*What to do:* The records are to be copied exactly and in full.

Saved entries
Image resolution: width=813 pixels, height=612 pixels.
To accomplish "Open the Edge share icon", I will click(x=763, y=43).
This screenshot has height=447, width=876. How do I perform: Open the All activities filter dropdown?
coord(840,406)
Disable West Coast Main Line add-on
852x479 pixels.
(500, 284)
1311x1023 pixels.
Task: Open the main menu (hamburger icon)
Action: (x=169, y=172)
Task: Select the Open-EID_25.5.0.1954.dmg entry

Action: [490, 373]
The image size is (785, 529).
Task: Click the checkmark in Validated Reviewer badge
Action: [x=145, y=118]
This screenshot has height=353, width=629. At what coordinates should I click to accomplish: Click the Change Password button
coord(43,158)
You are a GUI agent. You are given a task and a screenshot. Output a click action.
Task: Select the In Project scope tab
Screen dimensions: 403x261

*Response box:*
Image resolution: width=813 pixels, height=612 pixels.
To accomplish "Open the Edge share icon", I will click(x=763, y=43).
This screenshot has height=447, width=876. How do I perform: Open the All activities filter dropdown?
coord(840,406)
Disable West Coast Main Line add-on
852x479 pixels.
(500, 284)
1311x1023 pixels.
Task: Open the main menu (hamburger icon)
Action: (x=169, y=172)
Task: Select the Open-EID_25.5.0.1954.dmg entry

Action: [490, 373]
The image size is (785, 529).
Task: Click the checkmark in Validated Reviewer badge
Action: [x=145, y=118]
This screenshot has height=353, width=629. At what coordinates should I click to accomplish: Click the Change Password button
coord(43,158)
You are a GUI agent. You are given a task and a screenshot. Output a click action.
Task: Select the In Project scope tab
Screen dimensions: 403x261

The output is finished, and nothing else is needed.